The task:
Rewrite the records below, changing every occurrence of "Image resolution" to "Display resolution" and leaving all other text untouched.

Stored data entries
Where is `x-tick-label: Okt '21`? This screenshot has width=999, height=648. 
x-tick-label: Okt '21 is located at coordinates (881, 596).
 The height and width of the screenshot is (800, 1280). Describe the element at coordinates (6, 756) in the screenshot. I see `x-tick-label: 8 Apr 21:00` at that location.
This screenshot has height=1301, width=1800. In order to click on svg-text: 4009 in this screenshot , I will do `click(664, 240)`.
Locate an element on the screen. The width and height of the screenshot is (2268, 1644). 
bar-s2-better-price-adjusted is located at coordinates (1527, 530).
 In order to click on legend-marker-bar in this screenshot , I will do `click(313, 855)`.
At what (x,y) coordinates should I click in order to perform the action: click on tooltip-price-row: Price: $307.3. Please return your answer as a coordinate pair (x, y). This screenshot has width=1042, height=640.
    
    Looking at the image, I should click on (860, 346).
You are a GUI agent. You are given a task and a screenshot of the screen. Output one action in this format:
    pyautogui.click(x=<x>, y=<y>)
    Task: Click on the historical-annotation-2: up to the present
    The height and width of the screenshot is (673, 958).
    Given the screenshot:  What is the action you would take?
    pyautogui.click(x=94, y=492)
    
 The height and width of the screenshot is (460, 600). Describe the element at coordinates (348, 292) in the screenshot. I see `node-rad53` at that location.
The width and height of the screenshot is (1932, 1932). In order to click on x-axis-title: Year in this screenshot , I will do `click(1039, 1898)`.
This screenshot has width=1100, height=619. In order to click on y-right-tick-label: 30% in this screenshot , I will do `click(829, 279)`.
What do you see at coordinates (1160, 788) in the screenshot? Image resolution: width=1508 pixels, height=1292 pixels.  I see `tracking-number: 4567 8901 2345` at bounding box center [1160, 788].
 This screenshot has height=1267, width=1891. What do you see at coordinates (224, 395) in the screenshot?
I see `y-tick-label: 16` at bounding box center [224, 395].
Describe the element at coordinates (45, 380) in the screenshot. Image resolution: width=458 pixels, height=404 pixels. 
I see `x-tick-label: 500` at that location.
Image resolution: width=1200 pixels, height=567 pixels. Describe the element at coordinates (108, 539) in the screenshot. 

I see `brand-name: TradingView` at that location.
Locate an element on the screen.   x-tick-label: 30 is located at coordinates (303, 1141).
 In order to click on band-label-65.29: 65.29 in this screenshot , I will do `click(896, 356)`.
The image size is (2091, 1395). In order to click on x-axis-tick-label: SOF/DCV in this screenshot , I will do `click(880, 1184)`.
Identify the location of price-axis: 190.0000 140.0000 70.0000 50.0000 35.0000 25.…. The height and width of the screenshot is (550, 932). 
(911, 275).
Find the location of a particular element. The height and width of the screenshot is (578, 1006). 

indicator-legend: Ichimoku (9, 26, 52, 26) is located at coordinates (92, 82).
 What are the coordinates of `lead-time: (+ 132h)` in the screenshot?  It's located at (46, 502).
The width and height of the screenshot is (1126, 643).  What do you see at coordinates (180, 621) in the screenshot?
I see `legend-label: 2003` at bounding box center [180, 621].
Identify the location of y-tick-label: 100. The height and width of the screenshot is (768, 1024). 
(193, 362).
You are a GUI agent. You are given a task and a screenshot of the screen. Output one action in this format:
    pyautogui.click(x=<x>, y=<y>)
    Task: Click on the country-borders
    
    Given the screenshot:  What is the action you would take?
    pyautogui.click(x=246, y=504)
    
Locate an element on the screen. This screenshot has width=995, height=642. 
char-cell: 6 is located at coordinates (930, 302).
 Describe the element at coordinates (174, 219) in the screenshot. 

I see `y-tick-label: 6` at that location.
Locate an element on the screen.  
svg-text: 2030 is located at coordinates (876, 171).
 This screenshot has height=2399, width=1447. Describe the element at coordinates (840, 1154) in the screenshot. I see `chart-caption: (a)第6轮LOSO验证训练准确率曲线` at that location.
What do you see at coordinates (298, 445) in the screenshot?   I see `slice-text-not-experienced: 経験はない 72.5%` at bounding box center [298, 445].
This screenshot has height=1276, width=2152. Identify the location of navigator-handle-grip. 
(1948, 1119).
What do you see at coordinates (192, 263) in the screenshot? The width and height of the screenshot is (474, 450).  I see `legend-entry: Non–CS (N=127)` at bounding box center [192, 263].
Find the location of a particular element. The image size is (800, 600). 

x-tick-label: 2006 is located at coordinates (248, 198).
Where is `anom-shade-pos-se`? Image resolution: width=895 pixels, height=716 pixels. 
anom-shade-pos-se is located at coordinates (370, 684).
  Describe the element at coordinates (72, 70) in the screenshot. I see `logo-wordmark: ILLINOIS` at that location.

Solution:
Where is `x-tick-label: Okt '21`? This screenshot has width=999, height=648. 
x-tick-label: Okt '21 is located at coordinates (881, 596).
 The height and width of the screenshot is (800, 1280). Describe the element at coordinates (6, 756) in the screenshot. I see `x-tick-label: 8 Apr 21:00` at that location.
This screenshot has height=1301, width=1800. In order to click on svg-text: 4009 in this screenshot , I will do `click(664, 240)`.
Locate an element on the screen. The width and height of the screenshot is (2268, 1644). 
bar-s2-better-price-adjusted is located at coordinates (1527, 530).
 In order to click on legend-marker-bar in this screenshot , I will do `click(313, 855)`.
At what (x,y) coordinates should I click in order to perform the action: click on tooltip-price-row: Price: $307.3. Please return your answer as a coordinate pair (x, y). This screenshot has width=1042, height=640.
    
    Looking at the image, I should click on (860, 346).
You are a GUI agent. You are given a task and a screenshot of the screen. Output one action in this format:
    pyautogui.click(x=<x>, y=<y>)
    Task: Click on the historical-annotation-2: up to the present
    The height and width of the screenshot is (673, 958).
    Given the screenshot:  What is the action you would take?
    pyautogui.click(x=94, y=492)
    
 The height and width of the screenshot is (460, 600). Describe the element at coordinates (348, 292) in the screenshot. I see `node-rad53` at that location.
The width and height of the screenshot is (1932, 1932). In order to click on x-axis-title: Year in this screenshot , I will do `click(1039, 1898)`.
This screenshot has width=1100, height=619. In order to click on y-right-tick-label: 30% in this screenshot , I will do `click(829, 279)`.
What do you see at coordinates (1160, 788) in the screenshot? Display resolution: width=1508 pixels, height=1292 pixels.  I see `tracking-number: 4567 8901 2345` at bounding box center [1160, 788].
 This screenshot has height=1267, width=1891. What do you see at coordinates (224, 395) in the screenshot?
I see `y-tick-label: 16` at bounding box center [224, 395].
Describe the element at coordinates (45, 380) in the screenshot. Display resolution: width=458 pixels, height=404 pixels. 
I see `x-tick-label: 500` at that location.
Display resolution: width=1200 pixels, height=567 pixels. Describe the element at coordinates (108, 539) in the screenshot. 

I see `brand-name: TradingView` at that location.
Locate an element on the screen.   x-tick-label: 30 is located at coordinates (303, 1141).
 In order to click on band-label-65.29: 65.29 in this screenshot , I will do `click(896, 356)`.
The image size is (2091, 1395). In order to click on x-axis-tick-label: SOF/DCV in this screenshot , I will do `click(880, 1184)`.
Identify the location of price-axis: 190.0000 140.0000 70.0000 50.0000 35.0000 25.…. The height and width of the screenshot is (550, 932). 
(911, 275).
Find the location of a particular element. The height and width of the screenshot is (578, 1006). 

indicator-legend: Ichimoku (9, 26, 52, 26) is located at coordinates (92, 82).
 What are the coordinates of `lead-time: (+ 132h)` in the screenshot?  It's located at (46, 502).
The width and height of the screenshot is (1126, 643).  What do you see at coordinates (180, 621) in the screenshot?
I see `legend-label: 2003` at bounding box center [180, 621].
Identify the location of y-tick-label: 100. The height and width of the screenshot is (768, 1024). 
(193, 362).
You are a GUI agent. You are given a task and a screenshot of the screen. Output one action in this format:
    pyautogui.click(x=<x>, y=<y>)
    Task: Click on the country-borders
    
    Given the screenshot:  What is the action you would take?
    pyautogui.click(x=246, y=504)
    
Locate an element on the screen. This screenshot has width=995, height=642. 
char-cell: 6 is located at coordinates (930, 302).
 Describe the element at coordinates (174, 219) in the screenshot. 

I see `y-tick-label: 6` at that location.
Locate an element on the screen.  
svg-text: 2030 is located at coordinates (876, 171).
 This screenshot has height=2399, width=1447. Describe the element at coordinates (840, 1154) in the screenshot. I see `chart-caption: (a)第6轮LOSO验证训练准确率曲线` at that location.
What do you see at coordinates (298, 445) in the screenshot?   I see `slice-text-not-experienced: 経験はない 72.5%` at bounding box center [298, 445].
This screenshot has height=1276, width=2152. Identify the location of navigator-handle-grip. 
(1948, 1119).
What do you see at coordinates (192, 263) in the screenshot? The width and height of the screenshot is (474, 450).  I see `legend-entry: Non–CS (N=127)` at bounding box center [192, 263].
Find the location of a particular element. The image size is (800, 600). 

x-tick-label: 2006 is located at coordinates (248, 198).
Where is `anom-shade-pos-se`? Display resolution: width=895 pixels, height=716 pixels. 
anom-shade-pos-se is located at coordinates (370, 684).
  Describe the element at coordinates (72, 70) in the screenshot. I see `logo-wordmark: ILLINOIS` at that location.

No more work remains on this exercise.